Law School Resources

Case Briefs, Hypos, Class Notes, Outlines, & Analysis

Law School Resources

American Trading and Production Corp. v. Fishbach & Moore, (1970)

1. American Trading and Production Corp. v. Fishbach & Moore, (1970); pg. 356, briefed 2/24/97


2. Facts: An exposition hall was destroyed by fire.  The plaintiffs are exhibitors who lost property.  Defendants are the corporate parent of a wholly owned subsidiary electrical contractor corporation which allegedly installed faulty wiring in the exposition hall.


3. Procedural Posture:  American Trading sued to pierce the corporate veil of the subsidiary electrical contracting corporation to get at the assets of the parent corporation.  Defendants move for summary judgment on the grounds that they are not liable under any theory.

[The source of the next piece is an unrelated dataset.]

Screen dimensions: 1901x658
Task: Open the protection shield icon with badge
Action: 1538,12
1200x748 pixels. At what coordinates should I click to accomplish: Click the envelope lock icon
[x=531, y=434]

4. Issue: Whether the wholly owned subsidiary corporation is a mere instrumentality of the parent corporation, thus entitling the plaintiffs to pierce the corporate veil.


5. Holding: No.


6. Reasoning:  While stock control and common directors and officers are generally prerequisites for application of the instrumentality rule, they are not themselves sufficient to bring the rule into operation.  There must also be some “direct intervention” by the parent, and the actual exercise of control.  Here, that control is lacking.  The undisputed facts clearly show that the subsidiary is a separate corporational entity, and all formalities as to its operation have been observed.  The separation of the parent and the subsidiary is scrupulously maintained.  Furthermore, there are no equitable considerations that would justify piercing the corporate veil here, even if the subsidiary were the mere instrumentality of the parent.